• Instructions to follow: Could you rewrite all the material below, substituting "interface assistant" for every "GUI agent" and leaving everything else as it is?

• Record excerpts:
++++++++++++++++++++

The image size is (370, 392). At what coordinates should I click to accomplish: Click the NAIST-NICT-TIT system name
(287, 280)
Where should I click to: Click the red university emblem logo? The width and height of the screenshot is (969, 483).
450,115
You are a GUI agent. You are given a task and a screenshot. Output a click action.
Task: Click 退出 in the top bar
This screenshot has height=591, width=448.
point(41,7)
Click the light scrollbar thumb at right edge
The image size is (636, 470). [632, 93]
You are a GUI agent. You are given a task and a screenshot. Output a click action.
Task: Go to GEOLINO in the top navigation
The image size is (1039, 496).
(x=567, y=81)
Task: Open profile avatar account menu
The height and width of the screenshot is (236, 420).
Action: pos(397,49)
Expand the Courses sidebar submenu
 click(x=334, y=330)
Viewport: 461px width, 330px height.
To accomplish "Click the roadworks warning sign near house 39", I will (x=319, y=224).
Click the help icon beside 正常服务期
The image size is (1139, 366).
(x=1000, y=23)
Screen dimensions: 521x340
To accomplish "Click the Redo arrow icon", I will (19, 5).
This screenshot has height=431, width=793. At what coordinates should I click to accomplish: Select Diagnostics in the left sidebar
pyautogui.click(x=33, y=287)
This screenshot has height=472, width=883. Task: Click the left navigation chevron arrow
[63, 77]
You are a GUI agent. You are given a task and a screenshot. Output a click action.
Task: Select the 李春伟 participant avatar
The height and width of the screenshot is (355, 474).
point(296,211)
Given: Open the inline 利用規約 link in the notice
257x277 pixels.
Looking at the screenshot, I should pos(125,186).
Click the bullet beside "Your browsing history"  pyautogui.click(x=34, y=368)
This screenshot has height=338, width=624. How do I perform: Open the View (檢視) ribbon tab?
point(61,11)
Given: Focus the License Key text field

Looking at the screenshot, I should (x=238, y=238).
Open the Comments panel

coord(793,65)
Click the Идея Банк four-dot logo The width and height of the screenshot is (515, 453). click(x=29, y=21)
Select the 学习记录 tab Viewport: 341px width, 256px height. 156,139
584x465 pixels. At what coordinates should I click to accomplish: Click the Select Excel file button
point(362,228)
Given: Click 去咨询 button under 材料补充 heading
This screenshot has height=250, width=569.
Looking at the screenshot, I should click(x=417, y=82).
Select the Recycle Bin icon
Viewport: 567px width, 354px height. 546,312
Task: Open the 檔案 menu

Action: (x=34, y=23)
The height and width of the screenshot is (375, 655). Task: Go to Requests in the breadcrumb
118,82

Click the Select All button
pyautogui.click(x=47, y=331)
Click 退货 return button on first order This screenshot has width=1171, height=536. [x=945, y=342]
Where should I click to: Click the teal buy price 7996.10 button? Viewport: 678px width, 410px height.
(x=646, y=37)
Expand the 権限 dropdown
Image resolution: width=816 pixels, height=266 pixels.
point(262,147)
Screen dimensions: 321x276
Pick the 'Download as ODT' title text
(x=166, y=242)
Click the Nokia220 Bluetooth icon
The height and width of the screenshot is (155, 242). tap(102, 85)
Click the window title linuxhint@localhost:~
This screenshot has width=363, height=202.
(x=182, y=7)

++++++++++++++++++++

• Correct output:
The image size is (370, 392). At what coordinates should I click to accomplish: Click the NAIST-NICT-TIT system name
(287, 280)
Where should I click to: Click the red university emblem logo? The width and height of the screenshot is (969, 483).
450,115
You are a interface assistant. You are given a task and a screenshot. Output a click action.
Task: Click 退出 in the top bar
This screenshot has height=591, width=448.
point(41,7)
Click the light scrollbar thumb at right edge
The image size is (636, 470). [632, 93]
You are a interface assistant. You are given a task and a screenshot. Output a click action.
Task: Go to GEOLINO in the top navigation
The image size is (1039, 496).
(x=567, y=81)
Task: Open profile avatar account menu
The height and width of the screenshot is (236, 420).
Action: pos(397,49)
Expand the Courses sidebar submenu
 click(x=334, y=330)
Viewport: 461px width, 330px height.
To accomplish "Click the roadworks warning sign near house 39", I will (x=319, y=224).
Click the help icon beside 正常服务期
The image size is (1139, 366).
(x=1000, y=23)
Screen dimensions: 521x340
To accomplish "Click the Redo arrow icon", I will (19, 5).
This screenshot has height=431, width=793. At what coordinates should I click to accomplish: Select Diagnostics in the left sidebar
pyautogui.click(x=33, y=287)
This screenshot has height=472, width=883. Task: Click the left navigation chevron arrow
[63, 77]
You are a interface assistant. You are given a task and a screenshot. Output a click action.
Task: Select the 李春伟 participant avatar
The height and width of the screenshot is (355, 474).
point(296,211)
Given: Open the inline 利用規約 link in the notice
257x277 pixels.
Looking at the screenshot, I should pos(125,186).
Click the bullet beside "Your browsing history"  pyautogui.click(x=34, y=368)
This screenshot has height=338, width=624. How do I perform: Open the View (檢視) ribbon tab?
point(61,11)
Given: Focus the License Key text field

Looking at the screenshot, I should (x=238, y=238).
Open the Comments panel

coord(793,65)
Click the Идея Банк four-dot logo The width and height of the screenshot is (515, 453). click(x=29, y=21)
Select the 学习记录 tab Viewport: 341px width, 256px height. 156,139
584x465 pixels. At what coordinates should I click to accomplish: Click the Select Excel file button
point(362,228)
Given: Click 去咨询 button under 材料补充 heading
This screenshot has height=250, width=569.
Looking at the screenshot, I should click(x=417, y=82).
Select the Recycle Bin icon
Viewport: 567px width, 354px height. 546,312
Task: Open the 檔案 menu

Action: (x=34, y=23)
The height and width of the screenshot is (375, 655). Task: Go to Requests in the breadcrumb
118,82

Click the Select All button
pyautogui.click(x=47, y=331)
Click 退货 return button on first order This screenshot has width=1171, height=536. [x=945, y=342]
Where should I click to: Click the teal buy price 7996.10 button? Viewport: 678px width, 410px height.
(x=646, y=37)
Expand the 権限 dropdown
Image resolution: width=816 pixels, height=266 pixels.
point(262,147)
Screen dimensions: 321x276
Pick the 'Download as ODT' title text
(x=166, y=242)
Click the Nokia220 Bluetooth icon
The height and width of the screenshot is (155, 242). tap(102, 85)
Click the window title linuxhint@localhost:~
This screenshot has width=363, height=202.
(x=182, y=7)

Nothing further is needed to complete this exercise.